That time between Christmas and New Year. It is different yet the same. I’m doing normal everyday activities, work, home, laundry, potato cooking. Yet the world feels different, provocative, pensive, slow, quiet, introspective. In the morning on the way to work streets, shops, trains are quiet, spacious, comfortable. Now, in early evening, the streets are impossibly crowded with families and tourists, aimlessly thronging in unshaped groups, like headless ameobae, looking at bring things displayed to draw their attention, filling the time, giving reason to their exertions in coming here, validating the occasion.
The days have been darker this winter. We are in the fallout of a disastrous election, seeing a horrific fascist undercurrent emerging, to a blatant level of hate not seen by me before. Right wing wealth using power to protect itself. The nationalist underclass mass assuming (being given?) free reign to attack, terrorise and exclude those displaying qualities of otherness. Jewish business premises have had swastikas painted on them overnight, by narrow-minded cowards.
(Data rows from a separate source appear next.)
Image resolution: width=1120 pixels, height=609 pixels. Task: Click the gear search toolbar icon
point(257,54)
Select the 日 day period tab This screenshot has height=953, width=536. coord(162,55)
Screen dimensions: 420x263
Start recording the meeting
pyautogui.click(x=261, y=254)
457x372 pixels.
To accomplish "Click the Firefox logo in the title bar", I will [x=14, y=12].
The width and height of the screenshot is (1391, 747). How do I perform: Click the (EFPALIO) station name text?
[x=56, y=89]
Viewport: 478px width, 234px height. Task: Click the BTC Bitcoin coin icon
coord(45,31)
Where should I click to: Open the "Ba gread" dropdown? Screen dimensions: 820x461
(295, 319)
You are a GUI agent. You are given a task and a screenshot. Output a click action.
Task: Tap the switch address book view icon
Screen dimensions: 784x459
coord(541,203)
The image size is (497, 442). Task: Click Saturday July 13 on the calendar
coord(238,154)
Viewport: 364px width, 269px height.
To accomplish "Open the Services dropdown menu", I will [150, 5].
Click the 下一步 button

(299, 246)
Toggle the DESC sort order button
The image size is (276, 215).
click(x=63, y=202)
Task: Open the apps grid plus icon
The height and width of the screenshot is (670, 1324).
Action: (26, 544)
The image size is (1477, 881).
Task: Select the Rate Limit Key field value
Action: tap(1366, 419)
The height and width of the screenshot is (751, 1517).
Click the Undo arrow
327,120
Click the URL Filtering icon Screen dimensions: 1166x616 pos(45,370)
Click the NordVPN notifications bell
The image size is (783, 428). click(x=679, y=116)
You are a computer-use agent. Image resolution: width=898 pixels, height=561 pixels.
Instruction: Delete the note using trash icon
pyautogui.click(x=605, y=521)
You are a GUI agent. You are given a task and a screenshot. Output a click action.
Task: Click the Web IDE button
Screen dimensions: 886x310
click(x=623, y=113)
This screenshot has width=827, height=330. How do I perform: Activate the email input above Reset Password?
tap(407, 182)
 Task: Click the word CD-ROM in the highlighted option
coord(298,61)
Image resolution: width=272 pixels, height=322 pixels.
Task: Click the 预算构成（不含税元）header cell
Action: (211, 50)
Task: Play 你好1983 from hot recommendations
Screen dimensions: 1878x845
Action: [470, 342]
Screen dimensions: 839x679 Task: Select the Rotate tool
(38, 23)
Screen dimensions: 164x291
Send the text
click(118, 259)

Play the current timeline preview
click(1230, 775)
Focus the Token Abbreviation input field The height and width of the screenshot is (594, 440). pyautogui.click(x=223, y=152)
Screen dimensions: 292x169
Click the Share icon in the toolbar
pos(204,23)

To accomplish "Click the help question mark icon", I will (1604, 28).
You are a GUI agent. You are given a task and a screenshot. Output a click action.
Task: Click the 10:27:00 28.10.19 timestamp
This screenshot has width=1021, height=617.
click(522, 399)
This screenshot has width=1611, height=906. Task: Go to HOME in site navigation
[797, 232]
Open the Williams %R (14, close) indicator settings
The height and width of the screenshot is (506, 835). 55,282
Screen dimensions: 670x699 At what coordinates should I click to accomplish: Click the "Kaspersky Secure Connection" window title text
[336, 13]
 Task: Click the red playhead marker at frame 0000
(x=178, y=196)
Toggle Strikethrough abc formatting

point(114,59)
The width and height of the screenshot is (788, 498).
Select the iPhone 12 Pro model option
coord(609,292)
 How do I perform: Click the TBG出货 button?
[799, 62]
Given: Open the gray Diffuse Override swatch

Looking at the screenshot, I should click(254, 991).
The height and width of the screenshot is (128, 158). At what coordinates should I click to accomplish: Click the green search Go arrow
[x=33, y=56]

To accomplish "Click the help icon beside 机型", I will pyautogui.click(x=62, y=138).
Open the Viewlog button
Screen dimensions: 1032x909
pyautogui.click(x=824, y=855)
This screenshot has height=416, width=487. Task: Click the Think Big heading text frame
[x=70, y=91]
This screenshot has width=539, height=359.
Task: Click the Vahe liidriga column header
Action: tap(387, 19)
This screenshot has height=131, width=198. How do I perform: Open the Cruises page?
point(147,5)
Because of work hours I haven’t seen much daylight since early December. Working in theatre means odd, irregular, sometimes long working days. I’m not going to say “anti-social hours” because I don’t think the hours are anti-social, they suit me fine. I would find Monday – Friday 9-5 far more uncivilised and stifling. People who work that type of pattern often can’t comprehend anything different. My mother viewed the 9-5 pattern as some sort of social status, an achievement, a visible flag to wave, as if telling others that one has established oneself. I can’t imagine anything worse.